** Opening Source data block **

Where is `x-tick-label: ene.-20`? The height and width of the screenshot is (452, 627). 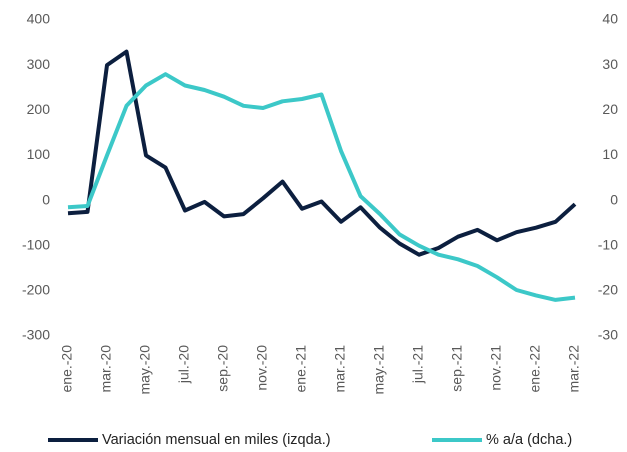
x-tick-label: ene.-20 is located at coordinates (67, 369).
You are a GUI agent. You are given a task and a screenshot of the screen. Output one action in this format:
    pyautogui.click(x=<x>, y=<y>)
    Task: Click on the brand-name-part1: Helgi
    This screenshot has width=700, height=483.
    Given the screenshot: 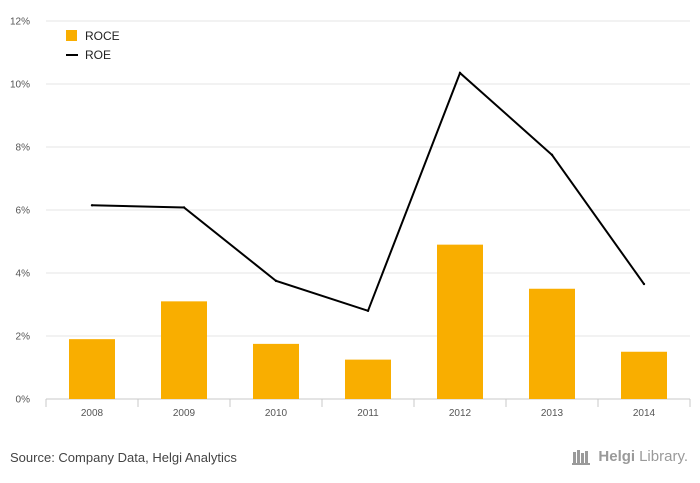 What is the action you would take?
    pyautogui.click(x=617, y=456)
    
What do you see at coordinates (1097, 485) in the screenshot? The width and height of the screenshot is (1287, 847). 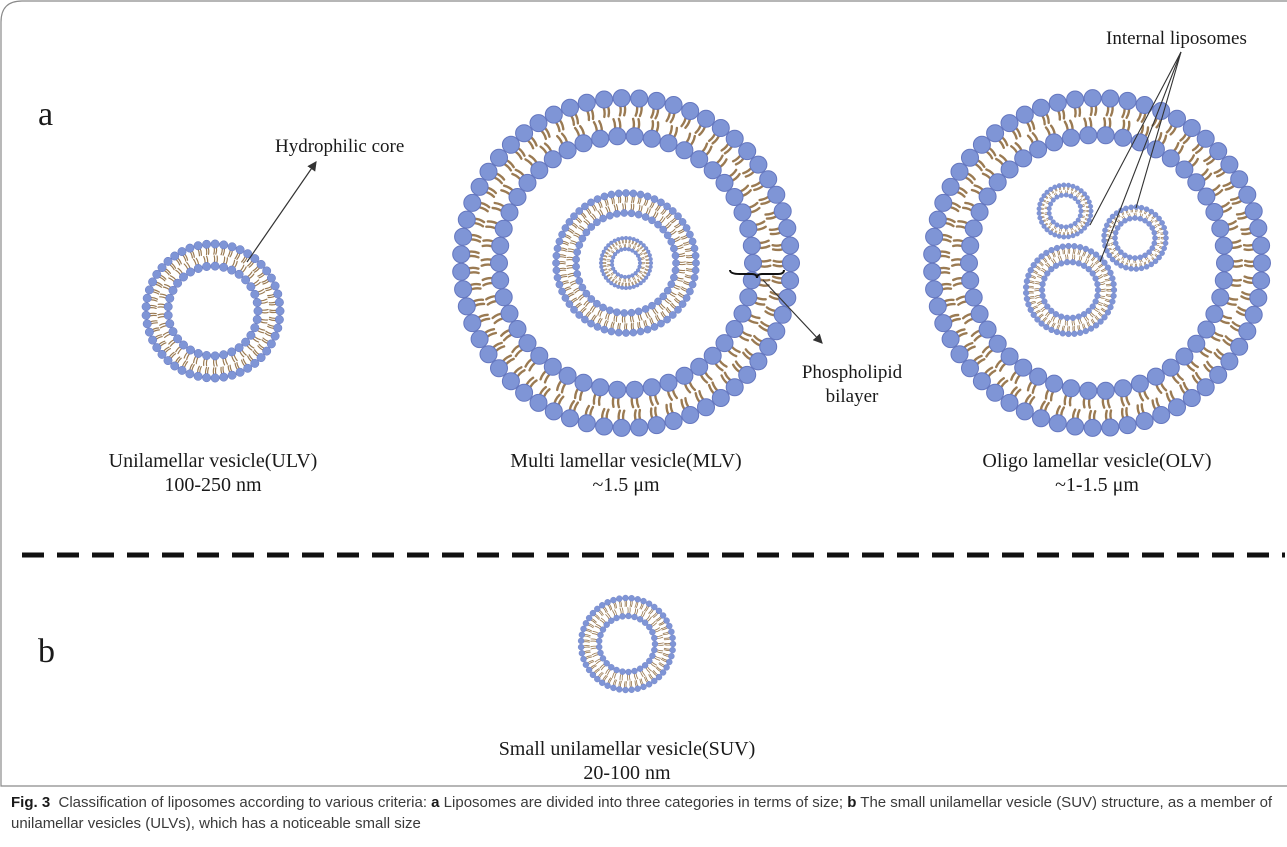 I see `olv-size: ~1-1.5 μm` at bounding box center [1097, 485].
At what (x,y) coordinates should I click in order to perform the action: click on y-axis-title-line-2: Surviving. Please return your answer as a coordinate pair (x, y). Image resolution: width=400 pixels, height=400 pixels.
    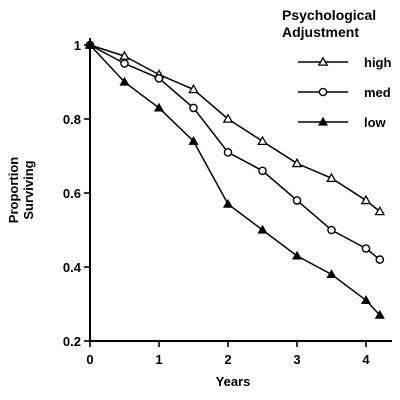
    Looking at the image, I should click on (28, 190).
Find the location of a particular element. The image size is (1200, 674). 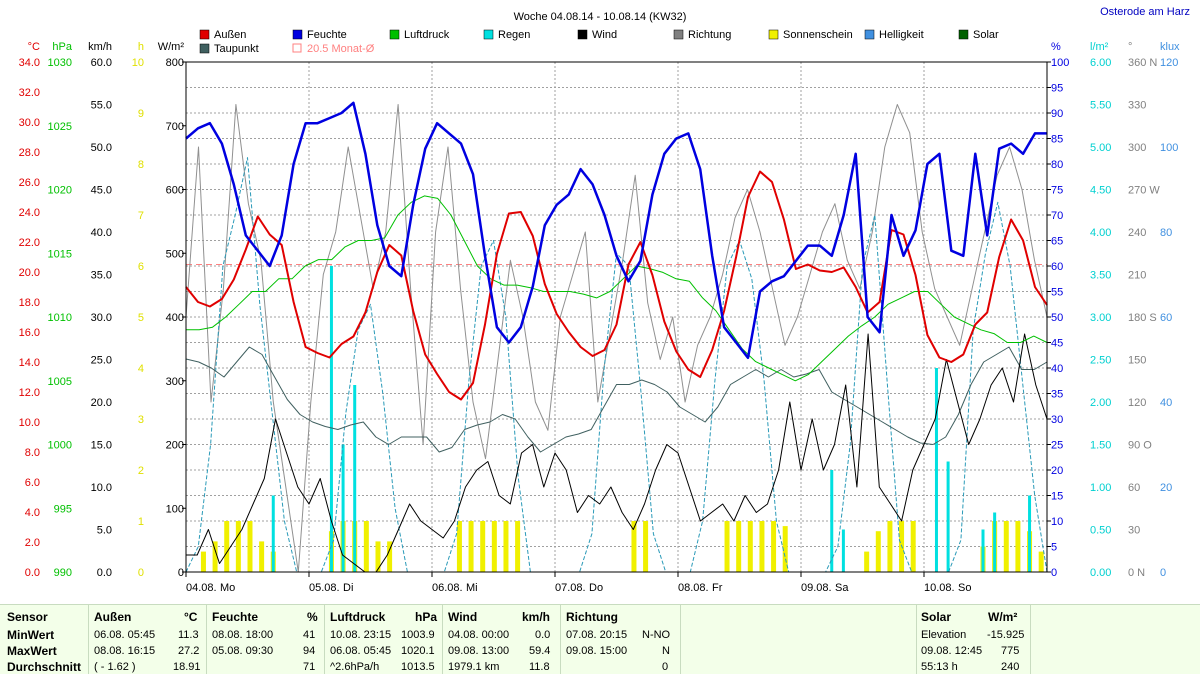

sunshine-duration: 55:13 h is located at coordinates (940, 667).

** Closing Source data block **

## Instruction
Output every line from the one containing "At what (x,y)" through the last line of the entries, both included, as a JSON list of strings with one string per line and blank lines omitted. Leave the pictures out.

## Task response
[
  "At what (x,y) coordinates should I click in order to perform the action: click on y-axis-title-line-2: Surviving. Please return your answer as a coordinate pair (x, y). Image resolution: width=400 pixels, height=400 pixels.",
  "    Looking at the image, I should click on (28, 190).",
  "Find the location of a particular element. The image size is (1200, 674). ",
  "sunshine-duration: 55:13 h is located at coordinates (940, 667)."
]